Collected data entries
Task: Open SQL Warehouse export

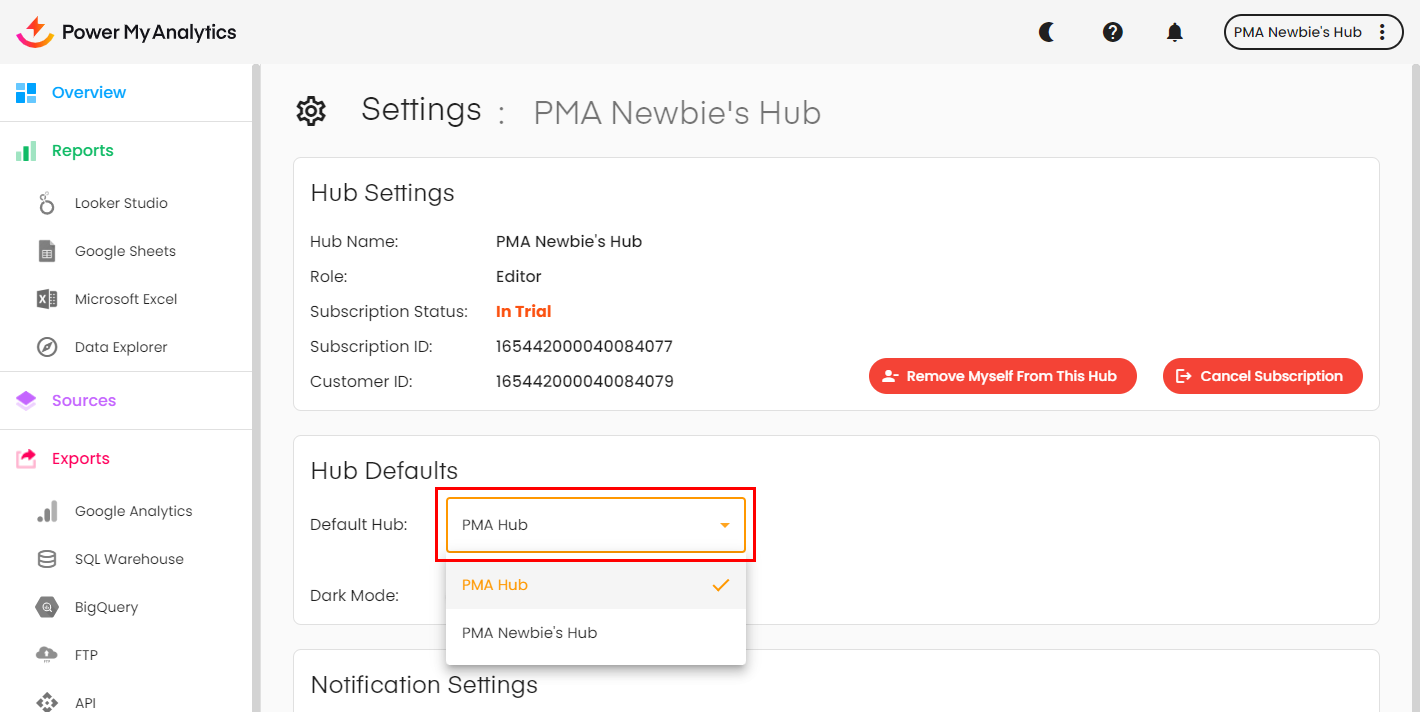Action: pyautogui.click(x=129, y=559)
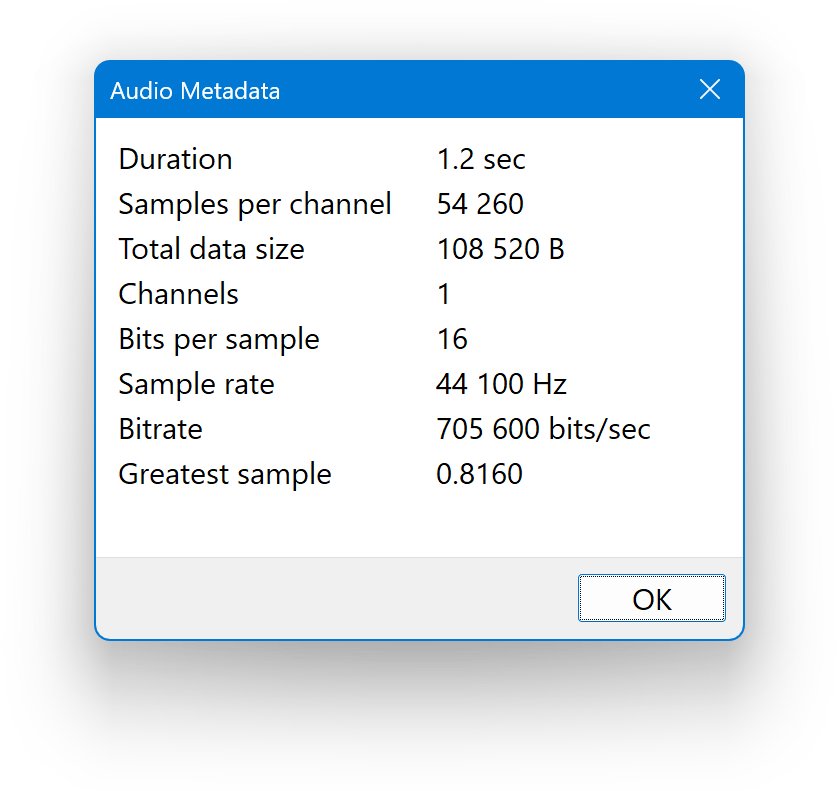Screen dimensions: 839x791
Task: Click the 108 520 B size value
Action: tap(500, 249)
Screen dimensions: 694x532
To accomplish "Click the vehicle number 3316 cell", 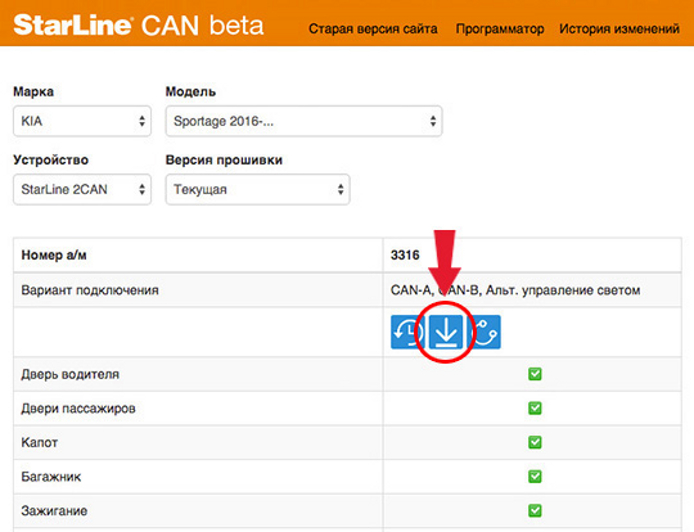I will [x=532, y=255].
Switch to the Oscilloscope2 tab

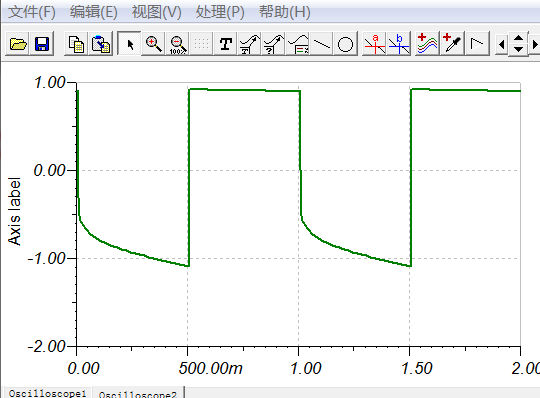[x=138, y=393]
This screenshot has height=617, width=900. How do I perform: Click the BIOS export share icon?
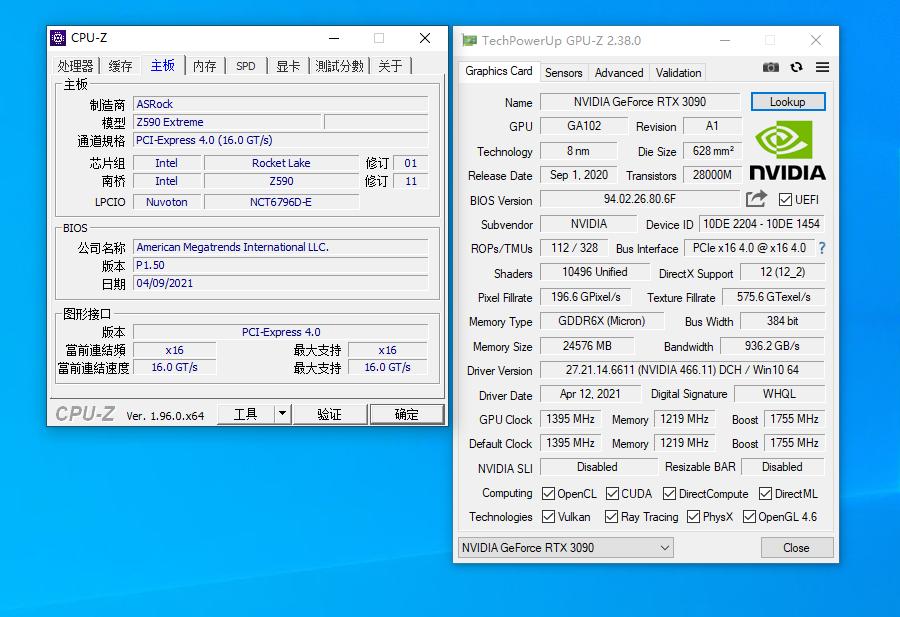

__Exercise details__. The required output is the lines from the one containing "Switch to the Oscilloscope2 tab" through the end of the records above, reproduced exactly, with no pictures.

__Solved exercise__.
Switch to the Oscilloscope2 tab

[x=138, y=393]
This screenshot has height=617, width=900. How do I perform: Click the BIOS export share icon?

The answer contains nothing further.